[Stored records]
>>

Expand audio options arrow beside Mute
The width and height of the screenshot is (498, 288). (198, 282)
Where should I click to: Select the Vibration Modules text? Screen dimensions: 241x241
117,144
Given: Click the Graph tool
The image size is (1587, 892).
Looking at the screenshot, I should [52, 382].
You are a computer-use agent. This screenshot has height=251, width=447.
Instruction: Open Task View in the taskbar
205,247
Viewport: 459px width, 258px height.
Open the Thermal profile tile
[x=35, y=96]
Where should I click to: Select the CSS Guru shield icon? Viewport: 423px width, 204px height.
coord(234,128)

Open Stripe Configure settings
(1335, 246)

<<
>>

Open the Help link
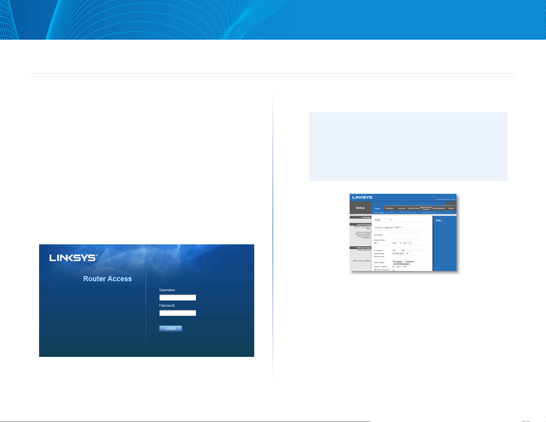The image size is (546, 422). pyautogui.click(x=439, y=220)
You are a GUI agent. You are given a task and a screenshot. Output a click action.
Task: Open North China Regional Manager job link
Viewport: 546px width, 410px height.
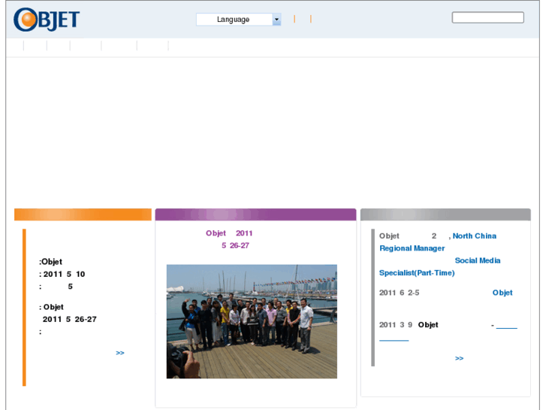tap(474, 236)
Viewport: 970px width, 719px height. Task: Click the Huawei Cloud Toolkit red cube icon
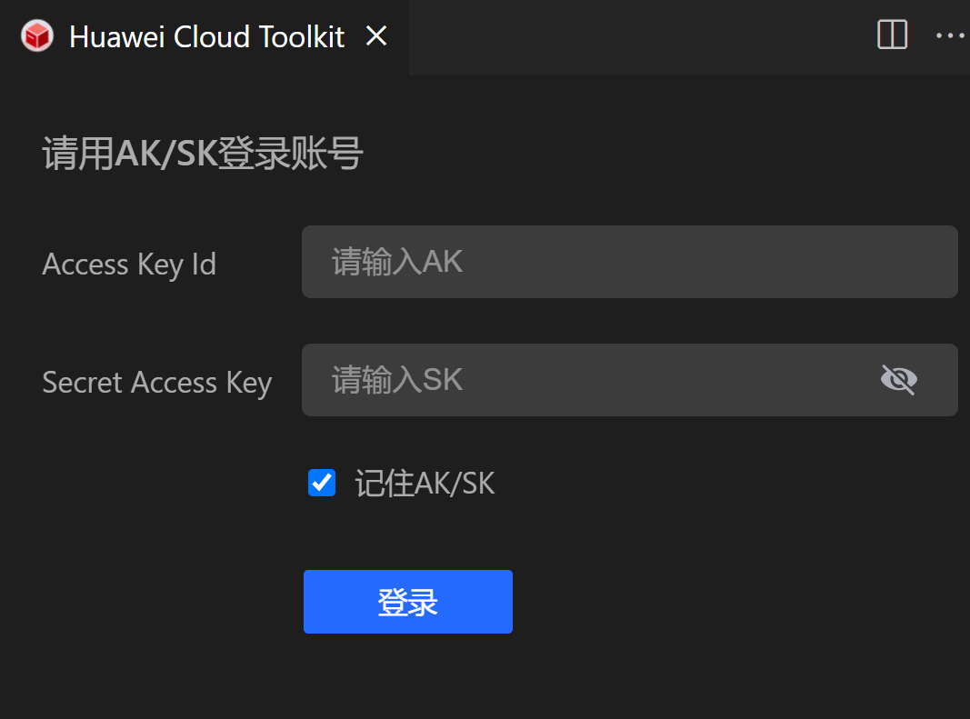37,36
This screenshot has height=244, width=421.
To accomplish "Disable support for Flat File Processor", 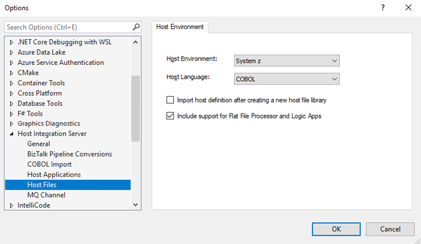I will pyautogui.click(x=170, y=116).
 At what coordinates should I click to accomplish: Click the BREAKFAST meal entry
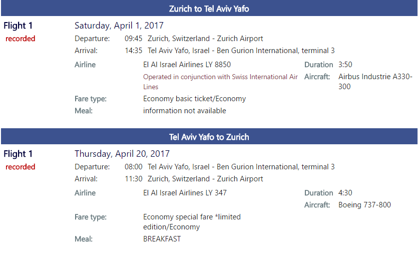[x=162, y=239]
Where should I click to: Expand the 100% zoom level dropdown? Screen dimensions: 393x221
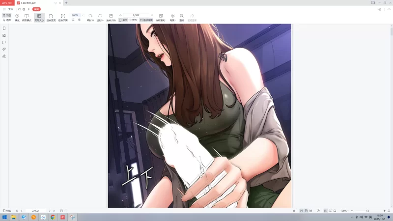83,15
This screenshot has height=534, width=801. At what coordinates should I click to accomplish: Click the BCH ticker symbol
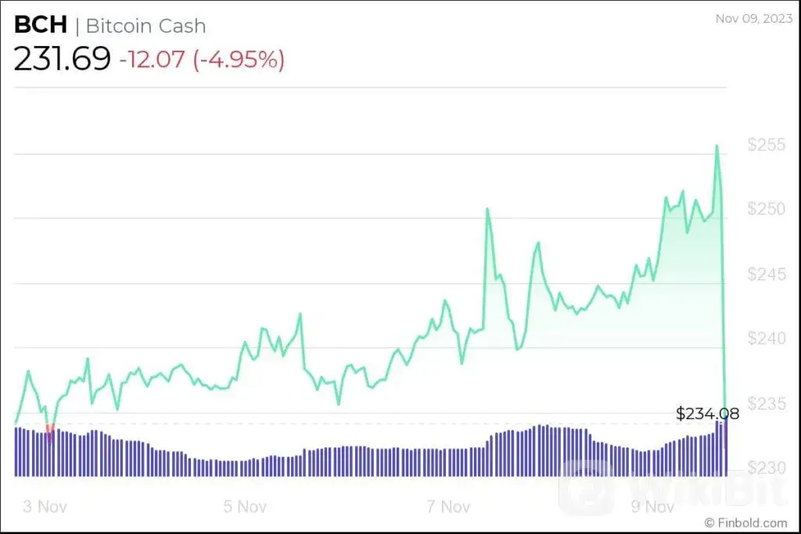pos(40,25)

<<

■ THE PROBLEM ■
Please state the number of lines above that hold the string "agent", with nothing else added.

■ SOLUTION FOR THIS EXERCISE ■
2